Task instructions: Exactly and only the lines below from the one containing "The height and width of the screenshot is (427, 640)." down to the one containing "You are a computer-use" are wanted, both included; please exclude every picture.
──────── Data provided
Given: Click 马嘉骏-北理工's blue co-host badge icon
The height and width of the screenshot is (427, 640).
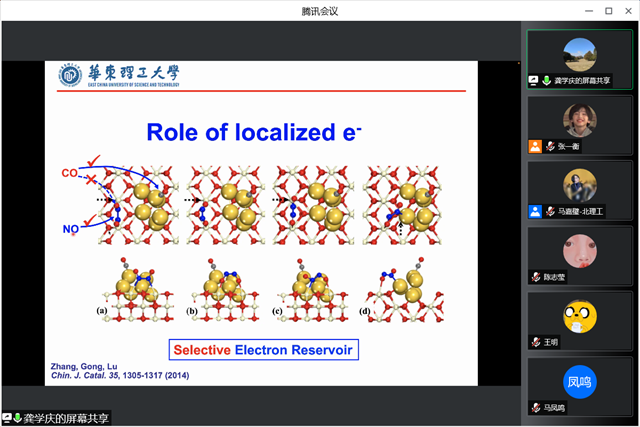Looking at the screenshot, I should 535,211.
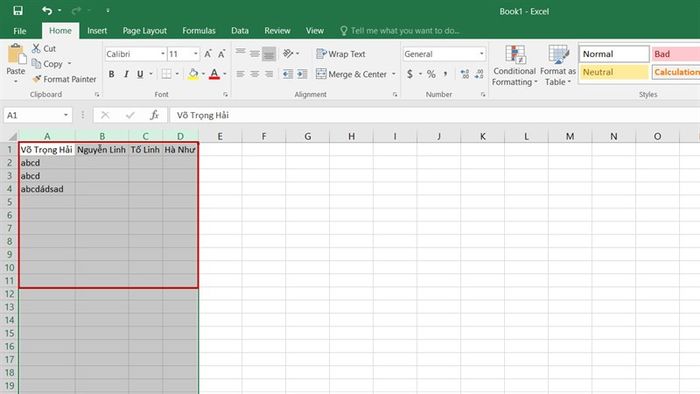Open the General number format dropdown
This screenshot has height=394, width=700.
481,54
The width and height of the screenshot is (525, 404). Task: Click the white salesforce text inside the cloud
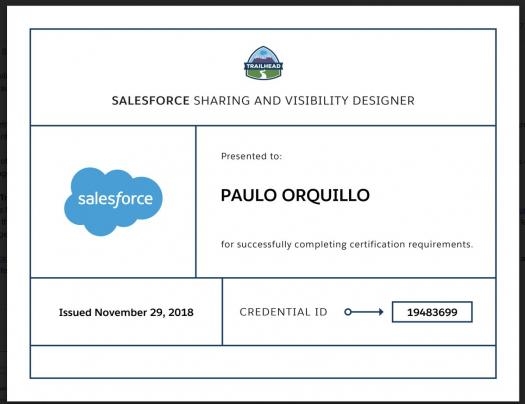[116, 199]
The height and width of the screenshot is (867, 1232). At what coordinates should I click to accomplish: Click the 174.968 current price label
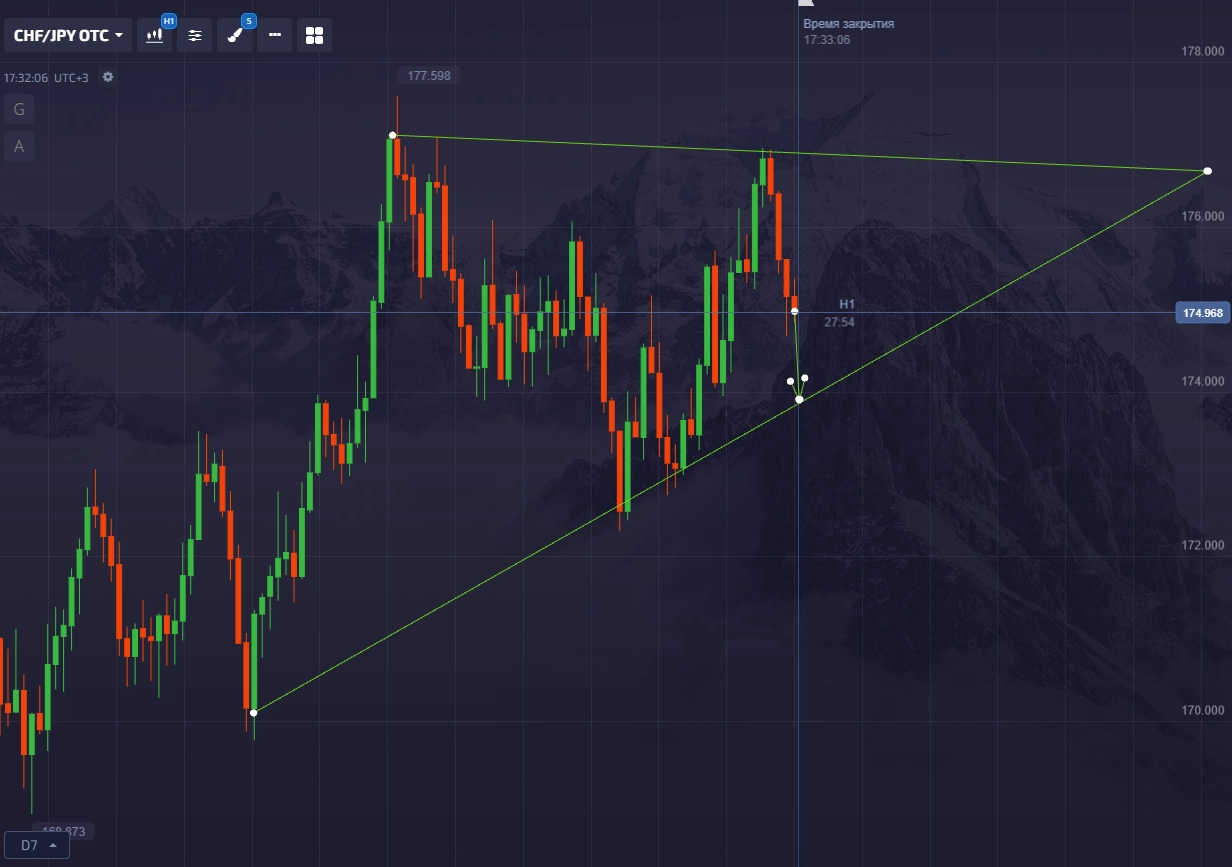tap(1202, 313)

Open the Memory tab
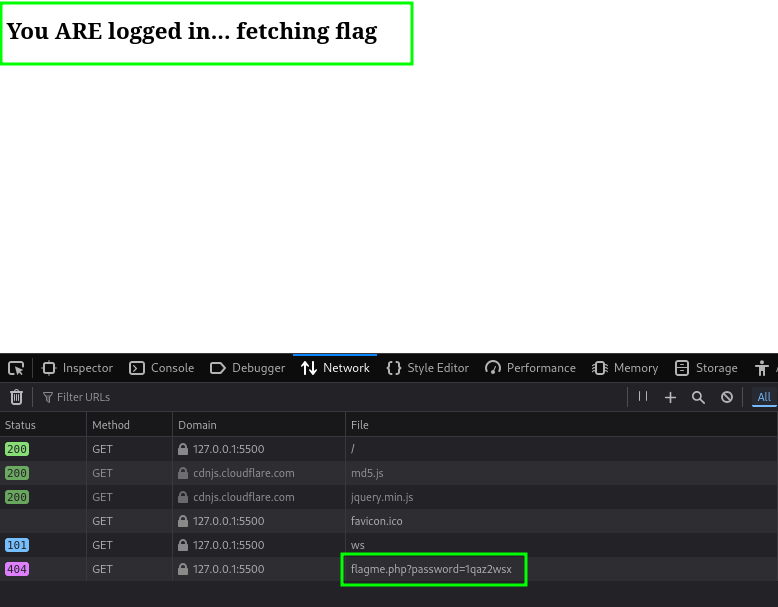coord(624,368)
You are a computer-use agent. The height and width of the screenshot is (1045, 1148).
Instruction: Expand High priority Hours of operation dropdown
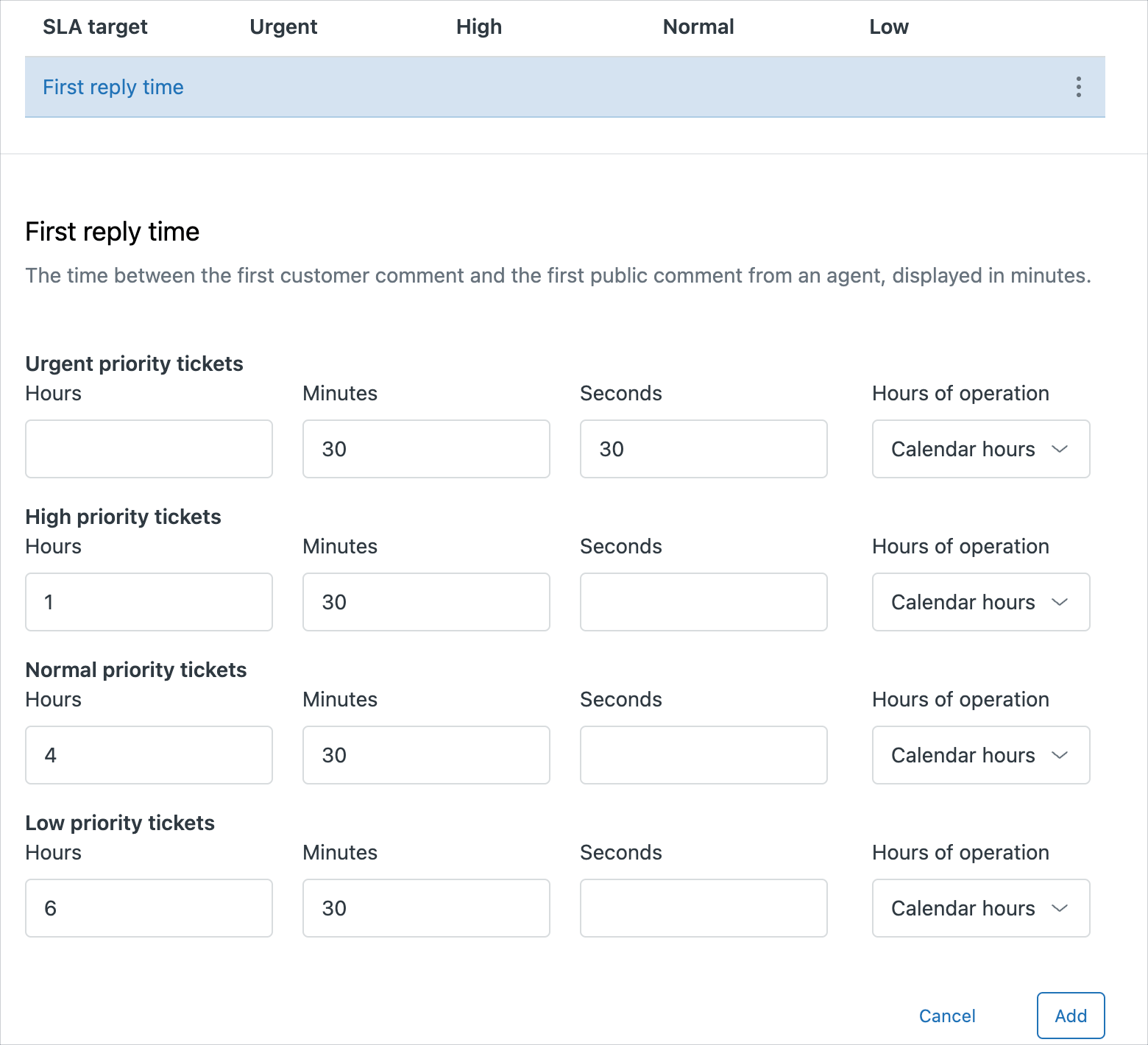tap(980, 602)
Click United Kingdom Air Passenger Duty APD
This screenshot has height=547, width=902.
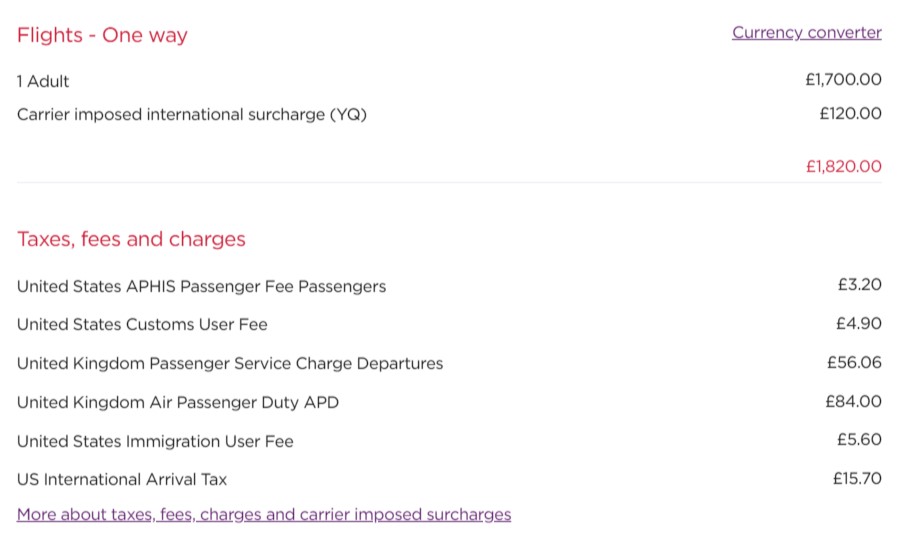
────────────────
Task response:
The height and width of the screenshot is (427, 640).
Looking at the screenshot, I should 535,211.
Open the General number format dropdown
This screenshot has height=394, width=700.
481,54
The width and height of the screenshot is (525, 404). Task: Click the white salesforce text inside the cloud
[116, 199]
The height and width of the screenshot is (867, 1232). At what coordinates should I click to accomplish: Click the 174.968 current price label
tap(1202, 313)

Open the Memory tab
coord(624,368)
You are a computer-use agent. The height and width of the screenshot is (1045, 1148).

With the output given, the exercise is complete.